▶ [Exercise prompt]: Will you give the material below again, every line exactly as it is?

▶ [Records supplied]:
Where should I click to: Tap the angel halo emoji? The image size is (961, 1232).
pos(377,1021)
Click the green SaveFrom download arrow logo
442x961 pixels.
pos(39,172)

▶ [Response to the exercise]:
Where should I click to: Tap the angel halo emoji? The image size is (961, 1232).
pos(377,1021)
Click the green SaveFrom download arrow logo
442x961 pixels.
pos(39,172)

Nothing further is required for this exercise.